— Exercise —
Check every line of the entries below for "feedback", and copy the lines that have it.

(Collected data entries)
━━━━━━

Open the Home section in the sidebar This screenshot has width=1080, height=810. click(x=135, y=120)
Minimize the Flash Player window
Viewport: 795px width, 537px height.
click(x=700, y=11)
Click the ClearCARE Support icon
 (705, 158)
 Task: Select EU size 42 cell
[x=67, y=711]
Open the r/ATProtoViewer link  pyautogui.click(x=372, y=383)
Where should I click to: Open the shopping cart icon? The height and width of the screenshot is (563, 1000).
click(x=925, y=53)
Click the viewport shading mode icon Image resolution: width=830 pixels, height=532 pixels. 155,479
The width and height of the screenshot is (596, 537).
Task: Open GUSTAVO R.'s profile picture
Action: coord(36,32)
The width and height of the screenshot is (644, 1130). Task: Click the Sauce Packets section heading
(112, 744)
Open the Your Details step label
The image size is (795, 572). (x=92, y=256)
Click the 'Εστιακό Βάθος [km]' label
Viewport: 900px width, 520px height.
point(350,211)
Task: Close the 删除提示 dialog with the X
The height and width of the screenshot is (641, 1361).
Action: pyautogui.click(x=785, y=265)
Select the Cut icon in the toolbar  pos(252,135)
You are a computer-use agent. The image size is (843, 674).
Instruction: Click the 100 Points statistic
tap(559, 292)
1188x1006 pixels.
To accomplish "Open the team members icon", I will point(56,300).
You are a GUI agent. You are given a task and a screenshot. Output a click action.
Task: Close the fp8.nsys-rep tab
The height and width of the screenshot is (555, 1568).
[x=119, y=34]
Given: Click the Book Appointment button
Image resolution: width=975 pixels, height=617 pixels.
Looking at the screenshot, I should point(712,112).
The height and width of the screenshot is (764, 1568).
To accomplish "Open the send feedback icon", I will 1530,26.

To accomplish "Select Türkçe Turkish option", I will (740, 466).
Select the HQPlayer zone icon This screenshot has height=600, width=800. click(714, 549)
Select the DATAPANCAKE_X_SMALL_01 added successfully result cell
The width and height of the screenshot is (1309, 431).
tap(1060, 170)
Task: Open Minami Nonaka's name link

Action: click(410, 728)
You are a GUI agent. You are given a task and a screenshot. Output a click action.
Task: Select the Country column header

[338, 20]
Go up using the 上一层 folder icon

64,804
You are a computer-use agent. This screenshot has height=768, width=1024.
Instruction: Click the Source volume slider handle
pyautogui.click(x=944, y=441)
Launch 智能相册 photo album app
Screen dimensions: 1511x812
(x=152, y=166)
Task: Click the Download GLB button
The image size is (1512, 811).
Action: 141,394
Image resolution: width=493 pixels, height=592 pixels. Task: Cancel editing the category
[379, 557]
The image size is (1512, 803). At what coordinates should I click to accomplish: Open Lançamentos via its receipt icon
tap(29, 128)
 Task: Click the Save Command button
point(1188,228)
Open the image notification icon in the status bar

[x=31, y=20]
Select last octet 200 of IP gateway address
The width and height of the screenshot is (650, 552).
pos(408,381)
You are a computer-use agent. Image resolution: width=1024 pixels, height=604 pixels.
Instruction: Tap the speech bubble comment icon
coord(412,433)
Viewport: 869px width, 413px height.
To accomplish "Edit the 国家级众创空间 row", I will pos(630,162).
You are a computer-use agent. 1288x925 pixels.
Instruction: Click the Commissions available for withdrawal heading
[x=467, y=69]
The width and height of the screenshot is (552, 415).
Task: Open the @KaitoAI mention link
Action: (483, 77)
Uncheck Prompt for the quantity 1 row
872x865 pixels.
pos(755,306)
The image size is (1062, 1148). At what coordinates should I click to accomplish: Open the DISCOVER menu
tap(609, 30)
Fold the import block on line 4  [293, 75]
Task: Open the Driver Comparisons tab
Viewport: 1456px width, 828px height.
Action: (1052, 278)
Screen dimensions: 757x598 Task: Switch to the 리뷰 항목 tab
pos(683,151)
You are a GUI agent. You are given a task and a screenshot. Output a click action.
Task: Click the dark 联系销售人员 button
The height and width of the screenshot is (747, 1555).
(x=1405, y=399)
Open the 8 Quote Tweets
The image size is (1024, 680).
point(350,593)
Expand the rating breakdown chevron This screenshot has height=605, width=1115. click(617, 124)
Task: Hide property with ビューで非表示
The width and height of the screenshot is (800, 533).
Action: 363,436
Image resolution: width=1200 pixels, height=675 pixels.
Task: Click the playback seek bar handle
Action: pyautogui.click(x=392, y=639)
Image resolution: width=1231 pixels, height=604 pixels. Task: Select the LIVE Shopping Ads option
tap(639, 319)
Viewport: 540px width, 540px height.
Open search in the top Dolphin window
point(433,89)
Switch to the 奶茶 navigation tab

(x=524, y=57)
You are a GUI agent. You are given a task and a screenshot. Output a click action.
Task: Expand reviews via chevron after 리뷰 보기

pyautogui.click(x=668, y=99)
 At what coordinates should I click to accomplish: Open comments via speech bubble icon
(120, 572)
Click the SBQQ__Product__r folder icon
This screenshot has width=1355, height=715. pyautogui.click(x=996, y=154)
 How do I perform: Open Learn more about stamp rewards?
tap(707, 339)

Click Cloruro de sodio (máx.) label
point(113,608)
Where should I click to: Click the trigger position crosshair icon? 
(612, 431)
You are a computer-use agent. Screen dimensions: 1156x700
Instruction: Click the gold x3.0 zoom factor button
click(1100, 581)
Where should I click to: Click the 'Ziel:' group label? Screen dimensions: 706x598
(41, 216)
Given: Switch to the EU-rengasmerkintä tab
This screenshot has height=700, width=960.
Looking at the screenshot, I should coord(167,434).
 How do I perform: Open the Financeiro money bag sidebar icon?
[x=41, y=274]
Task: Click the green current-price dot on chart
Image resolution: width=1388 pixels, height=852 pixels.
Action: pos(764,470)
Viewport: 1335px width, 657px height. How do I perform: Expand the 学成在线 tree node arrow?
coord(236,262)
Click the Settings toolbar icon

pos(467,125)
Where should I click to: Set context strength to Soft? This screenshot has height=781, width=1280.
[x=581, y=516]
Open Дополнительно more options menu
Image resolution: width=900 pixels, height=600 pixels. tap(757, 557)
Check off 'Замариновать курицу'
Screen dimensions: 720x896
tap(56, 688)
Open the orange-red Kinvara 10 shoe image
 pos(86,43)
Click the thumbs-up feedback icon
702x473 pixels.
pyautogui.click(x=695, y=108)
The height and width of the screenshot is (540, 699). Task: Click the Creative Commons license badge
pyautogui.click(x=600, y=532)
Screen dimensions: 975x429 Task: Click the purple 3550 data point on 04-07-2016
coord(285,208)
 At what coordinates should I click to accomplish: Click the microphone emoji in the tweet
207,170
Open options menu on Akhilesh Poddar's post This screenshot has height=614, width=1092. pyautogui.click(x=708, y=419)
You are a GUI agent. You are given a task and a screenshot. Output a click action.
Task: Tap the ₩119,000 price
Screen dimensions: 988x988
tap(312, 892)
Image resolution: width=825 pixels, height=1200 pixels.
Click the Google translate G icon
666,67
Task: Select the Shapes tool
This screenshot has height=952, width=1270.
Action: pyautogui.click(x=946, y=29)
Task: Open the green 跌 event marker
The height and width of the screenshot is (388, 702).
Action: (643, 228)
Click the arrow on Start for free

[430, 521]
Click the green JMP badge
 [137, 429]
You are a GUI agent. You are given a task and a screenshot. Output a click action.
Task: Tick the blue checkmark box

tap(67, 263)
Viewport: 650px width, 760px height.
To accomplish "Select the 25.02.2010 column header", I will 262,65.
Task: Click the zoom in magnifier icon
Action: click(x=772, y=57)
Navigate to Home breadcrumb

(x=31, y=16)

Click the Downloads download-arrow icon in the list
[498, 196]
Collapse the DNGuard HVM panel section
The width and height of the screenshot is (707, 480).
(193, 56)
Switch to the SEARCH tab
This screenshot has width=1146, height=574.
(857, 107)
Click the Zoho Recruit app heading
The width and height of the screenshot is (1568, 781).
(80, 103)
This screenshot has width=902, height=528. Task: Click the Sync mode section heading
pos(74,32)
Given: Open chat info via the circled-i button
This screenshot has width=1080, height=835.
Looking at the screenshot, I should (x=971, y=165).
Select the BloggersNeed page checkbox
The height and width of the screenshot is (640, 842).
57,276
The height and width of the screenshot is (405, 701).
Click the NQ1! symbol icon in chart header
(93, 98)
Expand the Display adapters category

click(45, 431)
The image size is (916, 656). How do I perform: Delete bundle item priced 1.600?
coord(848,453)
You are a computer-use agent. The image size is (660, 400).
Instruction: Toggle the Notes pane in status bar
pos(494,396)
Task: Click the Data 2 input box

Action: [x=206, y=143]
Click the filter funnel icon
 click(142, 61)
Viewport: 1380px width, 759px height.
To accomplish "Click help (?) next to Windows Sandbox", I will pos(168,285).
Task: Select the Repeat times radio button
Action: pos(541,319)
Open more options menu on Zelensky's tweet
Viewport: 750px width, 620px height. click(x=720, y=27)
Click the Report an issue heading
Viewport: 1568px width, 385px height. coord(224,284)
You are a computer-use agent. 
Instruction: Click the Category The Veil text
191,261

━━━━━━

— Completed task —
To accomplish "Open the send feedback icon", I will 1530,26.
Click the thumbs-up feedback icon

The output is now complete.